▶ **Assignment**: Return the lines below exactly, please, from the one containing "You are a GUI" through the last one, both included, and leave out any pictures.

▶ **Records shown**:
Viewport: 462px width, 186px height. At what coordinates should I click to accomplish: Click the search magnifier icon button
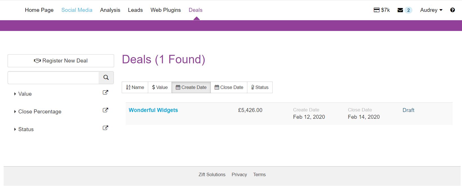pyautogui.click(x=106, y=78)
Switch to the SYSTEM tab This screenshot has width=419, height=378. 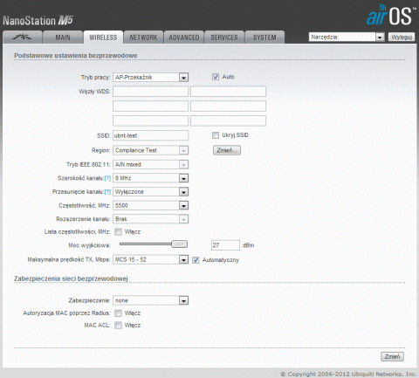click(264, 38)
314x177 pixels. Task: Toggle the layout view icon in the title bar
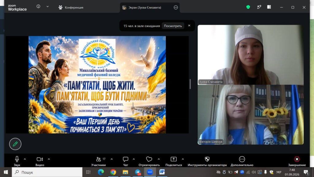(269, 7)
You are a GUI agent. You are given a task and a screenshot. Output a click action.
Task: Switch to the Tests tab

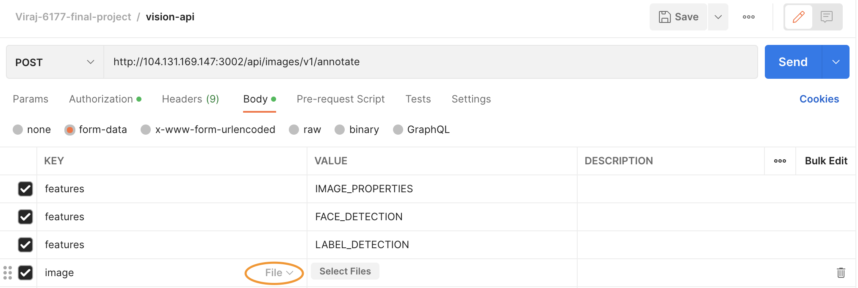click(418, 99)

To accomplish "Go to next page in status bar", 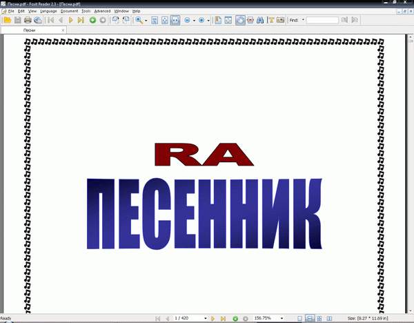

▶ **Response area**:
You are a GUI agent. You are given a task and a screenshot. Output a click action.
Task: Switch to the Tests tab

click(418, 99)

To accomplish "Go to next page in status bar", 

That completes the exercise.